日本国内から海外に進出しようと考えたとき、まず候補に挙がるのがタイ、ベトナムだと思います。中国もその選択肢に入っていましたが、4月の反日デモの影響で、進出先としては見合わせようといった考えを持ったところは多いと思います。ベトナムではインフラがまだタイに追いついていないようですし、これからのところなので治安もどうだろうという不安もあるでしょうが、タイであればすべての面で満足できると判断されるようです。

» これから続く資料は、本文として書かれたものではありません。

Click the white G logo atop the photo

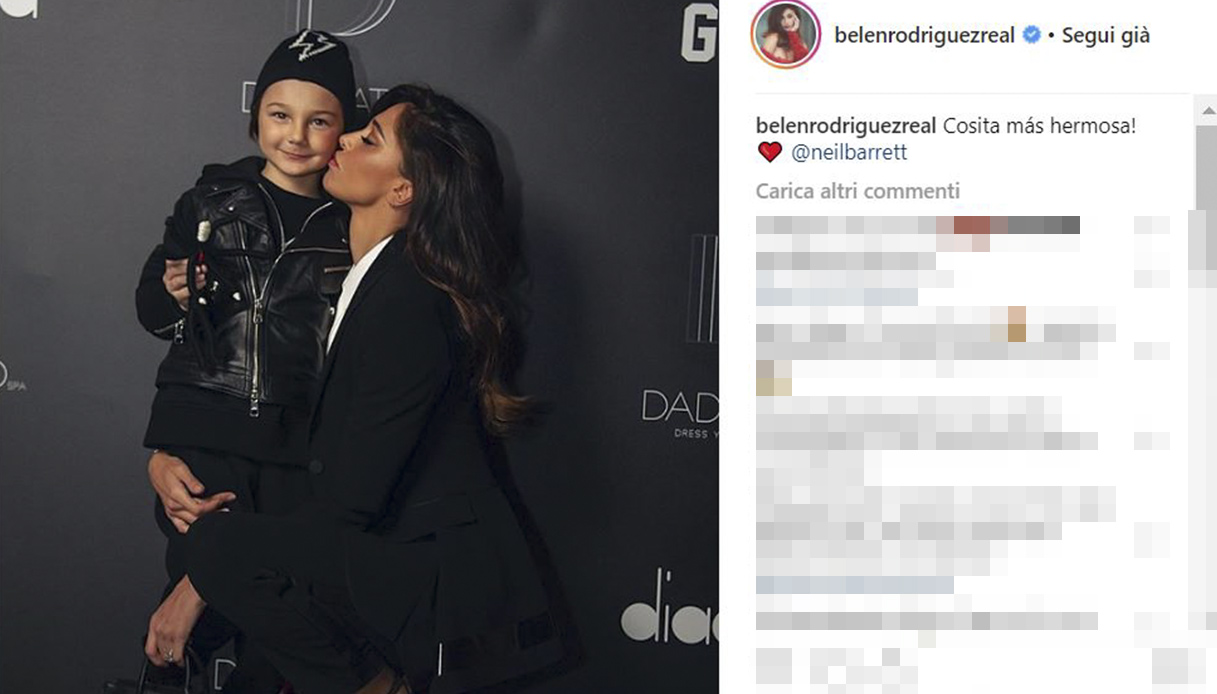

どうしても人件費の安いところと限定されると、中国やベトナムになるのかもしれませんが、これは中国の工業団地に工場を建てたお客様から聞いた話ですが、工業団地内の別の工場のほうが賃金が高いとわかると、そちらへ工員が流れていってしまうんですね。ですから、工業団地全体で賃金の値上げをしないといけない。こうした背景から、最近は中国でも人件費はそう安くはないようです。こうした現象は他の国でも見られることですから、まずは現地に赴任する日本人社員が不安なく住めるところを選ぶ企業が多いようです。
● 今後の展開の方向性は?
顧客の幅を広げたいと考えています。現在の標準賃貸工場だけでなく、お客様のご要望を取り入れた賃貸工場や倉庫をご用意していきたいと考えています。また、この辺は日本の企業にどのくらい気に入ってもらえるのかわかりませんが…… 自前で建ててしまった工場を有効活用するために、売却してリースバックするという方式を考えています。欧米の企業は既に取り入れていますが、売却して得た一時金でマシンをすべて新調したりするなどです。つまりマシンを新調することで、工場を拡張せずとも生産性が数倍に上がります。当然利益も上がりますから、今度はその利益で工場を拡張するということもできます。リースバックというと、総務や経理の手間をリース企業に任せてしまうくらいにしか考えていないと思うのですが、そこで得られるお金をどう有効活用するかということを考えてもらえればと思います。
● 貸し工場の基本情報
貸し工場は、契約期間を最低3年、敷金を6カ月ということでご契約いただいています。敷金は契約満了後に建物の現状復帰にかかった費用を差し引いてご返却します。賃貸料は事務所面積と工場面積の合計で計算されていますので建物周りの土地代は含まれておりません、空き地面積の広い工場ほどお得ということです。電力は使用される業種により異なりますのでお客様に申請していただいております。現在、弊社のお客様全体の約50%は日本のお客様の実績となっています。繰り返しになりますが、自前で建てるリスクを回避でき短期で操業できるのが賃貸工場の最大のメリットだと思います。